Monday, August 20, 2007

The Ten

I liked Paul Rudd juicing his pecs. I liked finally meeting Jim Stansel, who Beth had to go meet in the woods during Wet Hot. I loved Moodonalds, Woondies, and Liev Schrieder with a 'stash. I am always a fan of Zac Orth and A.D. Miles- the latter because he looks like my friend Nate:




And Ken Marino is maybe the sexiest man in the world (today). Wasn't there some darker-Garden-State-esque film with Paul Rudd and him earlier this year (maybe Tribecca or New York Film Festival?) where he played a clammer? One who clams? He apparently stole the show.

But as a whole, The Ten just wasn't cohesive enough to be consistently funny, and I guess that's what I was looking for. Not little pockets of comedy, but one long goof.
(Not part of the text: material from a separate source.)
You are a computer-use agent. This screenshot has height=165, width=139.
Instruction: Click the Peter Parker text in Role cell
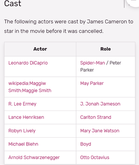pos(101,66)
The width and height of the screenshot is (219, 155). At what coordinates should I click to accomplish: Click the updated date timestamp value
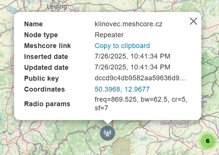coord(132,67)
And I'm one of those people who always has to defend shit done by The State's ex-members. Sure Stella was funnier online before Comedy Central got to it, but I still liked it!
Sure, the Reno movie was just one long episode with Patten Oswald, but I liked it!
Sure, I barely remember Viva Variety, and Michael Ian Black's selling his soul to VH1 is so 2004 that it's not even news worthy, but he still has a face like an angel and god give the man a green-screen and some 80's paraphernalia to talk about for an hour! And who didn't like Drop Dead Gorgeous or State by State with the State?
So yes, I was a little dissapointed that this star-studded non-sequel to Wet Hot American Summer was a little all over the place and the vignettes were too quick (although they did overlap to some extent) to really develop the plot into anything with any pathos. I mean, wasn't Wet Hot inherently funny in a way because the characters were so fucking hilarious and pathetic and reminded us sort of the way jew-camp used to be?!
Fuck the Voice for saying they were trying to re-create Meatballs.